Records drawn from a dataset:
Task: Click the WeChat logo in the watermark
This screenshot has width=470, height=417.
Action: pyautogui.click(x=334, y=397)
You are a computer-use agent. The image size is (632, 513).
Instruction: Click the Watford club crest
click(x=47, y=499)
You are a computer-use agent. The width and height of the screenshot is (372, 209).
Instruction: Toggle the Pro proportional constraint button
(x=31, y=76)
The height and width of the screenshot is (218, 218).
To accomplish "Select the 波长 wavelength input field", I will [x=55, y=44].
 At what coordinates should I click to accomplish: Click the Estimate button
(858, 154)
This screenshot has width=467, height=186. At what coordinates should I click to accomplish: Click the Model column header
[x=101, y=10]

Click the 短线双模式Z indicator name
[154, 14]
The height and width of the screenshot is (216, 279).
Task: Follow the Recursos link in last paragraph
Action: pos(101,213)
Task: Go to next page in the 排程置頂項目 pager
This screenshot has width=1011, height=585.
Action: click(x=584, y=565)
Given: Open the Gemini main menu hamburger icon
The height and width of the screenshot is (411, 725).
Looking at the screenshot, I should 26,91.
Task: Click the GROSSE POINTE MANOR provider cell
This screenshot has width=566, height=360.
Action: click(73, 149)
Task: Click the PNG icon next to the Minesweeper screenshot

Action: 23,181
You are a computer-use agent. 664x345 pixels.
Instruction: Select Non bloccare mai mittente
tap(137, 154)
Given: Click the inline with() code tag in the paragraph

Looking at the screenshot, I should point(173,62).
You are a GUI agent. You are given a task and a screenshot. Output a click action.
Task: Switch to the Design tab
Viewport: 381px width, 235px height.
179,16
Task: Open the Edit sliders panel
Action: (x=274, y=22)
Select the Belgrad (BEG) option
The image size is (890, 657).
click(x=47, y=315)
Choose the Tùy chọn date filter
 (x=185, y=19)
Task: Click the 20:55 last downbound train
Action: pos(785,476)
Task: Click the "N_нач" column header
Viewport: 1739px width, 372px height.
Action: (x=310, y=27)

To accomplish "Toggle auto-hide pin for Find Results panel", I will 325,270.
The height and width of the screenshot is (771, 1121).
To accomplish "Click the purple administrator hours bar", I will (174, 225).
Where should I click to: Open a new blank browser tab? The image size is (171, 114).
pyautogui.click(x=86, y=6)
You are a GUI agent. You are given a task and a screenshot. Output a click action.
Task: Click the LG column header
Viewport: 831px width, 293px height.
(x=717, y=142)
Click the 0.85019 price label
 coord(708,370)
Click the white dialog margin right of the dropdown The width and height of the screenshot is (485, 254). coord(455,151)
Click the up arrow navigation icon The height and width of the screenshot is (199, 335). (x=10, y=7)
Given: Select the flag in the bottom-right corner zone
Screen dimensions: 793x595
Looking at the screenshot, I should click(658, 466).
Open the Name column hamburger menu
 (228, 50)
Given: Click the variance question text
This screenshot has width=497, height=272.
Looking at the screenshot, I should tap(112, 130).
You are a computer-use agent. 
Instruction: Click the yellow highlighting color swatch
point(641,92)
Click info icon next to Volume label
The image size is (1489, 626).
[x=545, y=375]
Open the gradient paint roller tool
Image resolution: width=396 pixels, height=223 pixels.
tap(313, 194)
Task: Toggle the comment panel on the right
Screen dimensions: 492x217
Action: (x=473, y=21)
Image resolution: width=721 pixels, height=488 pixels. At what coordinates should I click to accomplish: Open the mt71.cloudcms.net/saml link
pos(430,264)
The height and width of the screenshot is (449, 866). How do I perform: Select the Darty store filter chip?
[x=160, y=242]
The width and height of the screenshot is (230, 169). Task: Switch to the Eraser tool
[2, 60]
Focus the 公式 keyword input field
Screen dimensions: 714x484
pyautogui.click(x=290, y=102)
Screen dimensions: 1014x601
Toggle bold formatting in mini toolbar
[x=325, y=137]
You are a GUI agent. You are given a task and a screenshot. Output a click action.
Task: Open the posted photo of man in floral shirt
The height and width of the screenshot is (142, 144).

_Task objective_. An exact copy of every entry is required.

_Result below_.
Task: Click the WeChat logo in the watermark
This screenshot has width=470, height=417.
Action: pyautogui.click(x=334, y=397)
You are a computer-use agent. The image size is (632, 513).
Instruction: Click the Watford club crest
click(x=47, y=499)
You are a computer-use agent. The width and height of the screenshot is (372, 209).
Instruction: Toggle the Pro proportional constraint button
(x=31, y=76)
The height and width of the screenshot is (218, 218).
To accomplish "Select the 波长 wavelength input field", I will [x=55, y=44].
 At what coordinates should I click to accomplish: Click the Estimate button
(858, 154)
This screenshot has width=467, height=186. At what coordinates should I click to accomplish: Click the Model column header
[x=101, y=10]

Click the 短线双模式Z indicator name
[154, 14]
The height and width of the screenshot is (216, 279).
Task: Follow the Recursos link in last paragraph
Action: pos(101,213)
Task: Go to next page in the 排程置頂項目 pager
This screenshot has width=1011, height=585.
Action: click(x=584, y=565)
Given: Open the Gemini main menu hamburger icon
The height and width of the screenshot is (411, 725).
Looking at the screenshot, I should 26,91.
Task: Click the GROSSE POINTE MANOR provider cell
This screenshot has width=566, height=360.
Action: click(73, 149)
Task: Click the PNG icon next to the Minesweeper screenshot

Action: 23,181
You are a computer-use agent. 664x345 pixels.
Instruction: Select Non bloccare mai mittente
tap(137, 154)
Given: Click the inline with() code tag in the paragraph

Looking at the screenshot, I should point(173,62).
You are a GUI agent. You are given a task and a screenshot. Output a click action.
Task: Switch to the Design tab
Viewport: 381px width, 235px height.
179,16
Task: Open the Edit sliders panel
Action: (x=274, y=22)
Select the Belgrad (BEG) option
The image size is (890, 657).
click(x=47, y=315)
Choose the Tùy chọn date filter
 (x=185, y=19)
Task: Click the 20:55 last downbound train
Action: pos(785,476)
Task: Click the "N_нач" column header
Viewport: 1739px width, 372px height.
Action: (x=310, y=27)

To accomplish "Toggle auto-hide pin for Find Results panel", I will 325,270.
The height and width of the screenshot is (771, 1121).
To accomplish "Click the purple administrator hours bar", I will (174, 225).
Where should I click to: Open a new blank browser tab? The image size is (171, 114).
pyautogui.click(x=86, y=6)
You are a GUI agent. You are given a task and a screenshot. Output a click action.
Task: Click the LG column header
Viewport: 831px width, 293px height.
(x=717, y=142)
Click the 0.85019 price label
 coord(708,370)
Click the white dialog margin right of the dropdown The width and height of the screenshot is (485, 254). coord(455,151)
Click the up arrow navigation icon The height and width of the screenshot is (199, 335). (x=10, y=7)
Given: Select the flag in the bottom-right corner zone
Screen dimensions: 793x595
Looking at the screenshot, I should click(658, 466).
Open the Name column hamburger menu
 (228, 50)
Given: Click the variance question text
This screenshot has width=497, height=272.
Looking at the screenshot, I should tap(112, 130).
You are a computer-use agent. 
Instruction: Click the yellow highlighting color swatch
point(641,92)
Click info icon next to Volume label
The image size is (1489, 626).
[x=545, y=375]
Open the gradient paint roller tool
Image resolution: width=396 pixels, height=223 pixels.
tap(313, 194)
Task: Toggle the comment panel on the right
Screen dimensions: 492x217
Action: (x=473, y=21)
Image resolution: width=721 pixels, height=488 pixels. At what coordinates should I click to accomplish: Open the mt71.cloudcms.net/saml link
pos(430,264)
The height and width of the screenshot is (449, 866). How do I perform: Select the Darty store filter chip?
[x=160, y=242]
The width and height of the screenshot is (230, 169). Task: Switch to the Eraser tool
[2, 60]
Focus the 公式 keyword input field
Screen dimensions: 714x484
pyautogui.click(x=290, y=102)
Screen dimensions: 1014x601
Toggle bold formatting in mini toolbar
[x=325, y=137]
You are a GUI agent. You are given a task and a screenshot. Output a click action.
Task: Open the posted photo of man in floral shirt
The height and width of the screenshot is (142, 144).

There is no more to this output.